In 2005, Erik Larson wrote an excellent book about Marconi and the invention of transatlantic radio called Thunderstruck. The secret of the wireless communication involved very tall receiving antennae on shore and electrical generating power at the source to create huge sparks of electro-magnetic energy. They used the language of Morse Code. The radio signal, which travels in a direct line, bounced off the earth’s atmosphere creating a curve towards its destination. It’s far more complex than this; good reason to read Larson’s book.
Marconi stations were built on the most remote extremities of land abutting the ocean. One of these is Sable Island off the Southeast Coast of Nova Scotia.
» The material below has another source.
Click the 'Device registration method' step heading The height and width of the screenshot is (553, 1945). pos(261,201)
From its birth, Sable Island was not used to transmit across the ocean, but was a relay point for ships heading to Halifax, Montreal and Boston. There grew on the island a small population of hearty souls divided into three groups: the civilians who supported the lighthouses at either end, the lifesavers who ranged across the island ready to respond to shipwrecks. These were established long before the Marconi station. The third group, signalmen, were employed by the wireless company, at the station built on the highest point of the island. The former were permanent settlers, the later were usually one year and done.
The Nymph and the Lamp, set in the early 1920’s, tells the story of a signalman, Matthew Carney, who loved the island, called Marina in the novel, and stayed far beyond one year. Finally, he took a three-month shore leave to find his family in Nova Scotia, with whom he had lost contact. During this unfruitful search, he finds Isabel Jardine, an independent spinster, secretary to the ED at the wireless company. Sparks fly between these two non-reactive subjects, culminating with Isabel accompanying Matthew back to the island for permanent settlement after knowing him only from his files, his reputation and no more than 35 hours together over three days.
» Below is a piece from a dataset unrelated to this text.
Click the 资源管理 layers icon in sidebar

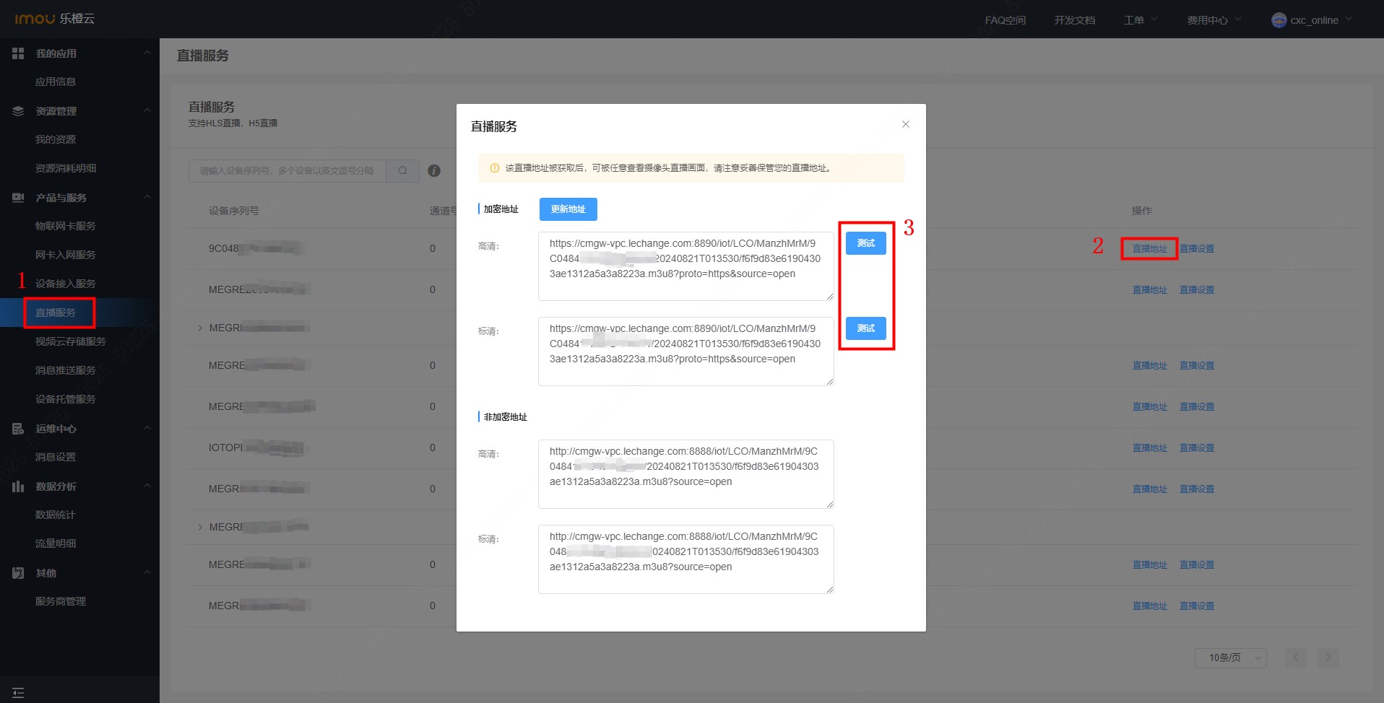tap(18, 111)
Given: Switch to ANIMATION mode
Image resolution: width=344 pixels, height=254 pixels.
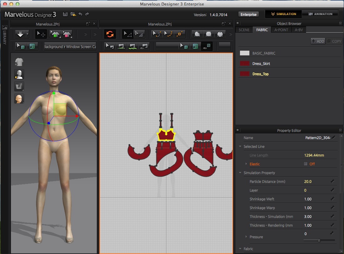Looking at the screenshot, I should (x=320, y=14).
The story of her acclimatization to the station residents, all men, and the island’s citizens, both men and women, is a fascinating story. It is hard not to like all the characters in this book, and to feel their anguish as the tale unrolls.
Within a year, Isabel returns to Nova Scotia and finds a safe harbor in the region of her birth among the apple orchards of the north island. She joins the roller coaster of boom and bust following The Great War, nurtured by an employer who is smart enough to give her responsibility and authority. Such a man was a rare find in 1920’s provincial Canada, and a rare character coming from a male author, writing in 1950.
Raddell does a fine job of tying up the stories. The book is beautifully written, full of glorious similes and descriptions of the nature of sea and shore. Highly recommended for those who love an old-fashioned novel complete with love, betrayal, sadness, joy and a fascinating setting. The book is out of print. You may find it at a library or a used book store. I purchased through a seller on Amazon.